N° 33 Cover

Michael Raedecker

25 October - 7 December 1997







'A stich in time.'

"When you are young, you have an antenna for knowing what is important for the time and this turns out to be your style. I want to make work which is relevant to now, but I hope it won't become old fashioned in two years time, I hope it survives a number of years."

Michael Raedecker's approach to painting is to give traditional subject matter a new twist by using methods and procedures of picture making not usually associated with image based painting. Interiors and exteriors reminiscent of a more classic tradition are created from yarn and poured paint. This collage establishes for the viewer, from a few scant details, a striking graphic which resonances strongly within our collective recognition making a painting, suggestive of a disquieting and disturbed world. Using a palette of muted colours in close tonal relationships, empty hotel rooms and modern 'dream houses', he turns a romantic view of the past, into a would-be still from a chilling scene of the crime reportage from documentary television.

Raedecker found yarn from an earlier career in the fashion industry. He uses it to sketch on the canvas a few necessary details, a straight line here, or a scribble there, using thread like a pencil or a brush. These paintings, in the freedom with which they mix paint and yarn, avoid craft connotations as well as any already heard feminist discussion of female craft skills. They delight in the joy of material contradictions. Paint is applied to show its versatility, making images and covering areas up; the work emerges as much from an intuitive approach to making, as it does from careful planning. Pours and spills in paint whirl and pool, allowing one colour to be infected with another. Hovering between a known result of procedure and technique and the uncertainty of what the mass of a spill or pour will actually look like as it settles, allows a degree of chance.

What is needed ▸ Write the next part of the exhibition text on Michael Raedecker's paintings, starting after its final sentence. You can set the records aside; they aren't needed.

Records excerpted from a collection ▸
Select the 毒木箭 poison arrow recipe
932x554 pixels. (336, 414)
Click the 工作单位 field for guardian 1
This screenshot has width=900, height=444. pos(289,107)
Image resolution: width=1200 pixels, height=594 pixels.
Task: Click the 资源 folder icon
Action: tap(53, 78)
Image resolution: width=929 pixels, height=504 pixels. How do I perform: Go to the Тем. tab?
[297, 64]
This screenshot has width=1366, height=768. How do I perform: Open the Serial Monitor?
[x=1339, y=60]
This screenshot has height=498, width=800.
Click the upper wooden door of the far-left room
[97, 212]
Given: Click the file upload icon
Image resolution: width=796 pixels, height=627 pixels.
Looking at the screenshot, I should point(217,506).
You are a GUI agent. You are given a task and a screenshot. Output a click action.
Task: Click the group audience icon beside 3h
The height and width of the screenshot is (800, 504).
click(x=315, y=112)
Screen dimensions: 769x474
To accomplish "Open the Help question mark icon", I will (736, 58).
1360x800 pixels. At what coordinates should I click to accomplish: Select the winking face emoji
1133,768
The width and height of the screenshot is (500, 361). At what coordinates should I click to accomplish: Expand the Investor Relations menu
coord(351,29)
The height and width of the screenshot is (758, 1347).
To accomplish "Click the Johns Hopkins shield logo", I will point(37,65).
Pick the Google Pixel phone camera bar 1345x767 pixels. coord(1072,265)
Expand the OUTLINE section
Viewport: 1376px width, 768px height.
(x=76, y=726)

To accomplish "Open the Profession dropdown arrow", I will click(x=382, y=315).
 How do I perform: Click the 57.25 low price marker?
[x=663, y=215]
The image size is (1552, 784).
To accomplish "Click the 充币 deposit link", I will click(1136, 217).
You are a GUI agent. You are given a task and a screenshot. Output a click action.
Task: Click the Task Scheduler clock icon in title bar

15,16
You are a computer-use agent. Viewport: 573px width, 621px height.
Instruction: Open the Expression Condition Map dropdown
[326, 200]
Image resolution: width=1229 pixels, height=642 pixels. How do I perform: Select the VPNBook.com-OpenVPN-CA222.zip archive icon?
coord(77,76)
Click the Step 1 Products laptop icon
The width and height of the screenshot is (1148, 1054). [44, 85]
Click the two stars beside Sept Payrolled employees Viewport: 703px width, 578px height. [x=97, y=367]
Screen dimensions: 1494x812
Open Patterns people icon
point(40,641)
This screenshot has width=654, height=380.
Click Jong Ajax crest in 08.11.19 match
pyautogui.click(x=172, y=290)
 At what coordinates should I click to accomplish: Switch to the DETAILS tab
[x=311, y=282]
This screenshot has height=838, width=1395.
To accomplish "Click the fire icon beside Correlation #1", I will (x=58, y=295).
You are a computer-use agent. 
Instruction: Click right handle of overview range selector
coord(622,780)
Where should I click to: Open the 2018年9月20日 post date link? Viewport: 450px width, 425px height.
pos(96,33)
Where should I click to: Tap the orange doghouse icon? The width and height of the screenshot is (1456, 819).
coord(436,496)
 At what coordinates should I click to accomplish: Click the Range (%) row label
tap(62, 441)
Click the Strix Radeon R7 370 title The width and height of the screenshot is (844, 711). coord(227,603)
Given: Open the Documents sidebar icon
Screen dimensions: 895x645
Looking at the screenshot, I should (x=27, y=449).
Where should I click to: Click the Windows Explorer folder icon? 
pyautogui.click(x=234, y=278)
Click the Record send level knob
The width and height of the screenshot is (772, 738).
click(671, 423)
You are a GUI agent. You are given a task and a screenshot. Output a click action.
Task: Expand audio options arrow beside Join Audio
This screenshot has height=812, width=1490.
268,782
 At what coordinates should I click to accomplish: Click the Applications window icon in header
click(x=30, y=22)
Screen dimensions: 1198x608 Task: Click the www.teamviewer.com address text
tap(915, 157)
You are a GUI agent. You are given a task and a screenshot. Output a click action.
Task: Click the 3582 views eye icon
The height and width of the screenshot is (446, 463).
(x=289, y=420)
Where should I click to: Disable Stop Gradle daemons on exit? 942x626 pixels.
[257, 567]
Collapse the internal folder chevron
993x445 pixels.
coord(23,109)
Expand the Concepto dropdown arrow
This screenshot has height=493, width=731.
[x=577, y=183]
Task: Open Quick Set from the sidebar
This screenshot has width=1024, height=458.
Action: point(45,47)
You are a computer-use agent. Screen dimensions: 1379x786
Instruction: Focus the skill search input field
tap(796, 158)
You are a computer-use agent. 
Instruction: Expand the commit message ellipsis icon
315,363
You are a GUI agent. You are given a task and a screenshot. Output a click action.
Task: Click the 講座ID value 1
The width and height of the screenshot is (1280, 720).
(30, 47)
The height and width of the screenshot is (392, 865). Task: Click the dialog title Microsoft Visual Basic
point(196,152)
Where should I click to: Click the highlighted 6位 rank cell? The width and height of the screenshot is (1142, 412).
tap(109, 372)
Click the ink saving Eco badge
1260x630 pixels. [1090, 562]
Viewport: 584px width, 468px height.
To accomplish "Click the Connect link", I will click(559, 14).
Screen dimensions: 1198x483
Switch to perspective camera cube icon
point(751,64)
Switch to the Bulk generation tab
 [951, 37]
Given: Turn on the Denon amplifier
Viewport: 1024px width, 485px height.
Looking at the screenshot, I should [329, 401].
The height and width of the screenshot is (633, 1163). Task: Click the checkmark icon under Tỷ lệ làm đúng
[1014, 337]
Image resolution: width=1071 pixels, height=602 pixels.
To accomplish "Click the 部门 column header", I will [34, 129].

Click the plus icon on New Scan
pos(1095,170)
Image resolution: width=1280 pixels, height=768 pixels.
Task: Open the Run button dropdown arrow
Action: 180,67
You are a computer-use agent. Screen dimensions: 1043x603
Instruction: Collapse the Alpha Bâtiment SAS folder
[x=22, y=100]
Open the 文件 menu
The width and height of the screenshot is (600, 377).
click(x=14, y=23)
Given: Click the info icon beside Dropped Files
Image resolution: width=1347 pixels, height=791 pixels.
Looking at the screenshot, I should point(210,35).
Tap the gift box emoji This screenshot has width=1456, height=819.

Response to this exercise ▸
Keeping his eyes on what has happened on the London scene, Raedecker is relaxed enough to invent a new use for certain paint techniques associated with young British painters, Ian Davenport's sculptural masses of poured paint, Gary Hume's flatly painted coloured areas of glossy paint and Chris Ofili's use of a decorative surface, are sampled and remixed, to suit an altogether different purpose.

"I like to look at paintings where you are asked to come and discover their details at different distances." Raedecker has an intimist's skill. He unites this with the power of a strong graphic image. "Some of my paintings are quite empty. There is hardly anything happening, with just a little paint and little thread I can concentrate on the details, to make small areas specific, the lamps in a room or a fern plant in it's blue pot. The balance between the yarn and the level of detail is very important. If all of the painting was made in this way, it would look kitschy. Sometimes I am on the edge kitsch. I don't want to go over that edge."

A dialogue with paintings from the past as well as the present is also apparent. The view from a room to a garden was triggered from a renaissance painting. "I look at American art. I like early Pop Art- the hand painted Pop of Lichtenstein before it became mechanical." Raedecker is happy taking an international approach to rework some classic themes of Dutch painting, views from in and around the home, but changing their purity, adding the aura of t.v. culture so the images become associated with an American nostalgia for it's past. "American culture has slipped into European culture and we copy a lot of things from American culture. It is pushed at us."

Raedecker enjoys the idealisation of squeeky clean family life presented through t.v. shows from the 1960's, like 'The Brady Bunch', reversing their promise of happiness, re-visiting idealised 1960's happy homes but seeing them now as potential sights for projecting a more gloomy and sinister side of the dream. "I am dealing with popular collective images and people have stories of their own to fill in the painting. In a film you need a music score to orchestrate a dangerous or mysterious scene, to make it more horrifying, I set my paintings up similar to a music score. I've given one frame, one scene and I've asked the viewer to fill it in."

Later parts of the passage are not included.